Ovulatory Dysfunction
Written by: Dr. Mohammed Agdi
Ovulation is the release of an egg from the ovary. This must happen in order to achieve pregnancy naturally. If ovulation is irregular, but not completely absent, this is called oligoovulation. Complete absence of ovulation is called anovulation. Ovulatory dysfunction is a common cause of female infertility, occurring in up to 40 percent of infertile women.
Usually, women with ovulatory dysfunction will have irregular periods. In the worst case, they may not get their cycles at all. If your cycle occurs shorter than 21 days, or longer than 36 days, you may have ovulatory dysfunction. If your cycles fall within the normal range of 21 to 36 days, but the length of your cycles blood flow varies widely from month to month, that may also be a sign of ovulatory dysfunction.

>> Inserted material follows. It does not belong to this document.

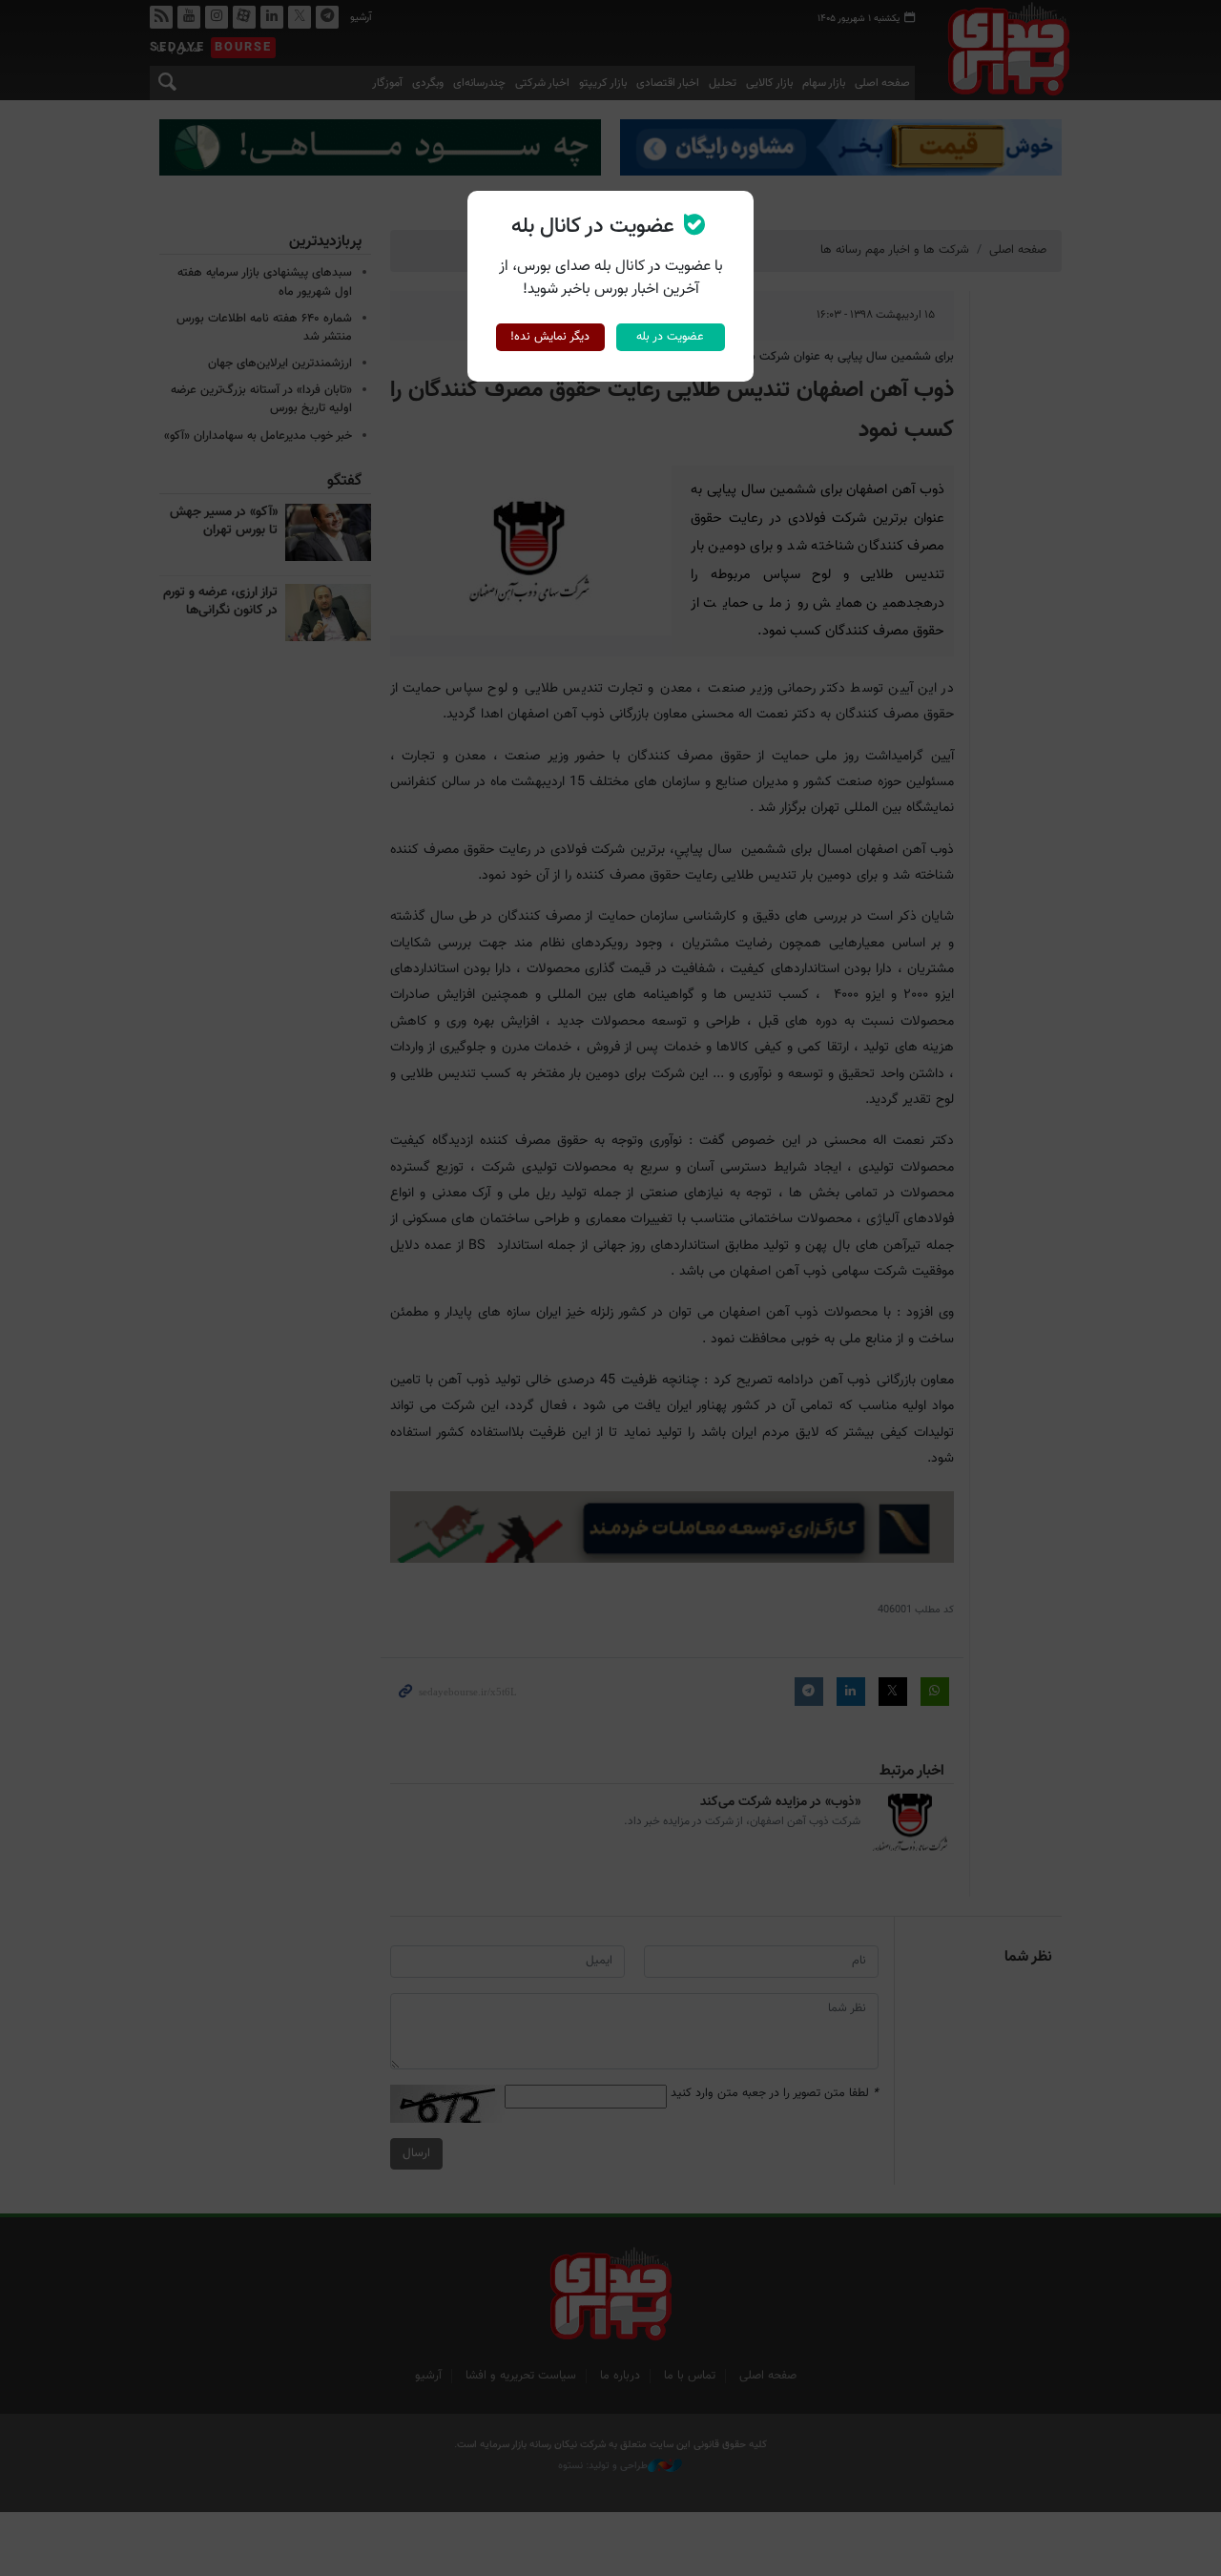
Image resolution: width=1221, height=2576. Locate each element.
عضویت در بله (670, 336)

Ovulatory dysfunction can be caused by a number of factors. The most common cause of ovulatory dysfunction is polycystic ovarian syndrome (PCOS). Other potential causes of irregular or absent ovulation:
• Obesity
• Too low body weight
• Extreme exercise
• Hyperprolactinemia
• Premature ovarian failure
• Low ovarian reserves
• Thyroid dysfunction (hyperthyroidism)
• Extremely high levels of stress
Ovulatory dysfunction is usually diagnosed by plotting accurate history of your cycle patterns over long time of period. Symptoms like male pattern hair growth, acne and altered body weight are important signs of Polycystic Ovarian Syndrome. Other symptoms like fatigue, weight gain, dry skin, hair loss and cold intolerance are signs of hypothyroidism. Breast engorgement and milky discharge from the breasts additional to acne and excessive body and facial hair growth could be signs of Hyperprolactinemia. Thus thyroid function and Prolactin testing are required in women with irregular cycle as they could be the cause of ovulatory dysfunction.
Physician will order blood work to check hormone levels which is done on day 2-3 of your cycle which include FSH, LH and Estradiol. Other hormone tests may include TSH and Prolactin.
Next, your physician will order an ultrasound to check the shape and size of uterus and ovaries, and also look to see if your ovaries are polycystic.
Treatment depends on the cause. Some cases of ovulatory dysfunction can be treated by lifestyle change or diet control. If low body weight or extreme exercise is the cause, gaining weight or lessening your exercise routine may be enough to restart ovulation.
The same goes for obesity. If you are overweight, losing even 10% of your current weight may be enough to restart ovulation.
The most common treatment for ovulatory dysfunction is fertility drugs. Either combined or alone, Clomid, Femara and hMG are the commonly used medications for ovulation induction. Ovulation can be achieved in 80% of women, and help about 50-60% of them to get pregnant within six cycles of treatment.
For women with PCOS, insulin-sensitizing drugs like metformin (Glucophage) may help a woman start ovulating again. Six months of treatment is required before you'll know if the metformin will work.
If the cause of ovulatory dysfunction is related to hypothyroidism or hyperprolactinemia, treating these conditions may resume normal ovulation after several months of treatment.
If the cause of ovulatory dysfunction is premature ovarian failure, or low ovarian reserves, then ovulation induction are less likely to work.